あ、悠太が来た。今日休まないんだ、いや連絡もらってないけど。俺を見つけて満面の笑みで少し早足で俺に近づく。俺の方が目をそらしてしまった。丸藤は俺より背が高い、たいていの男は俺より背が高いけど・・・ああ、俺の身体を隠してくれないかなあ。
「おはよーっす」
「ゆーた君!おはー」
「おはよう」
悠太が俺を見て変な顔をする。
「丸先輩ーわぐっち先輩のメイク濃くないっすか?」
「いいよーこれくらいしても本人気づかないんだから」
「はあ!?」
慌てて鏡を見ると見事な玉塚歌劇団のメイク。鼻筋が通ってる・・・彫が深い・・・ホントにこいつは・・・!
「まーるー!!」
「だって川口くま気にしてたからさー、うまい隠し方でしょ!」
「ふざけんな!泣かすぞ!!」
「にっげろー」
丸藤はこうして俺をよく励ます。そうして俺らは友達以上恋人未満の関係を続けている。
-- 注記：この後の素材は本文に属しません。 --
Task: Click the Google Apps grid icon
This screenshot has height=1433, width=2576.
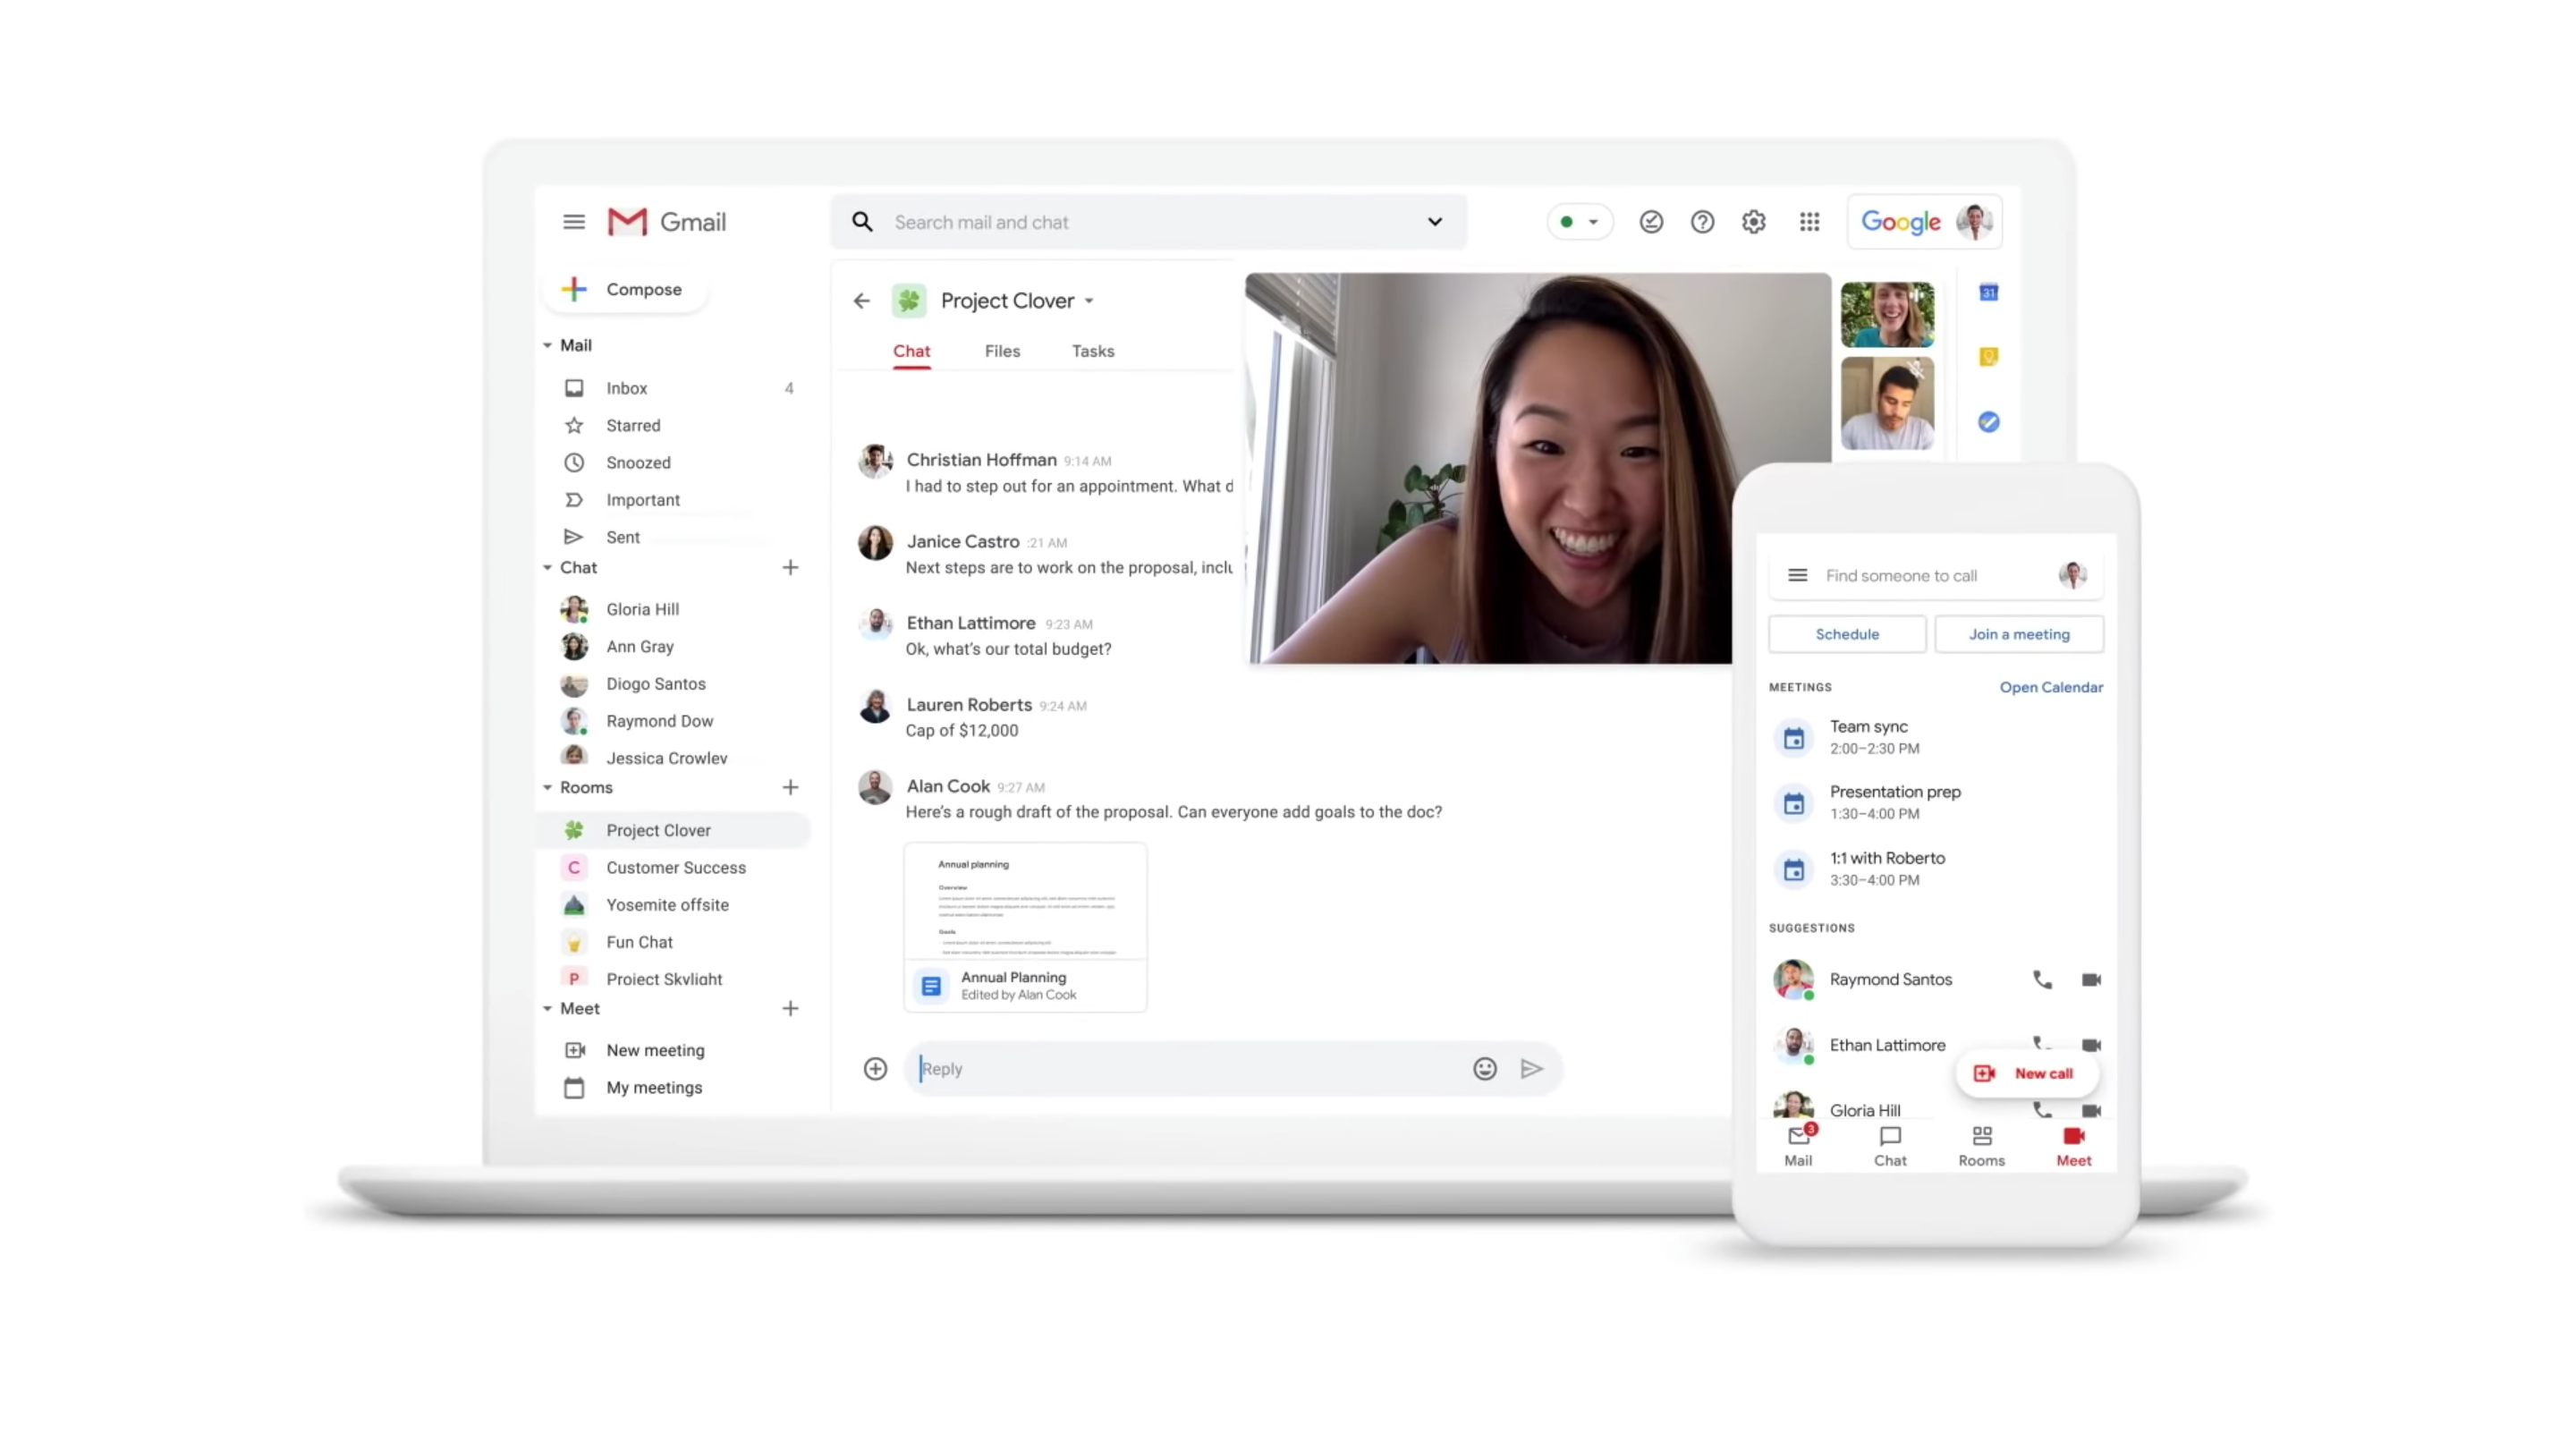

丸藤とやりたいと思ったことは何度かある。本人に言ったこともある。途中までやりかけたこともある。俺はなぜか途中でいつもできなくなる。何故か。丸藤がそういうやつだからだ。丸藤 剛(ごう)その名に似合わぬ体つきと性格で彼がジャイ●ンと呼ばれていたのはほんのわずかな間だけだった。
丸藤が誰かと付き合っているところを見たことがない。運良く付き合えた奴がいたとしても、恋人の期間が短いんだろう。もたないんだろうな相手の方が。丸藤だって完璧な人間じゃないけど、一緒にいると自分の悪いところばかり見えてくる。何でも許してくれる丸藤にはきっと神様とやらがついてるのだろう、悪人は近寄りがたい。俺はそんな丸藤と親友とやらをやっている。
「川口先輩、昨日のこと・・・」
「悪い悠太、今ちょっと手が離せないんだ」
「分かりました、またあとで」
そう言う悠太の顔は特にいつもと変わらなくて、いや犬臭だっけか、それは半端ないが・・・
「川口?」
「・・・」
「川口!なにゆーた君に見惚れてんの!」
「な!違う!!」
「・・・冗談だよ、なに今度はゆーた君なの?」
「・・・はぁ」
「そうなの」
「そう・・・今度はね」
「俺は応援してるよ・・・またいろいろとあるんだろうけど」
「ああいろいろとあるよ」
「おまじない!」
そういって丸藤はいつものやつをしてくれる。
「ありがと、ごう・・・」
「どういたしまして、まもるくん」
「だから名前呼ぶなってあと今回ちょっと痛かった」
「まもくんも名前呼んだじゃん、文句言わない」
っていっても、背中に頭おっつけてくれるだけだけどな。石頭の持ち主の剛君は俺の友達。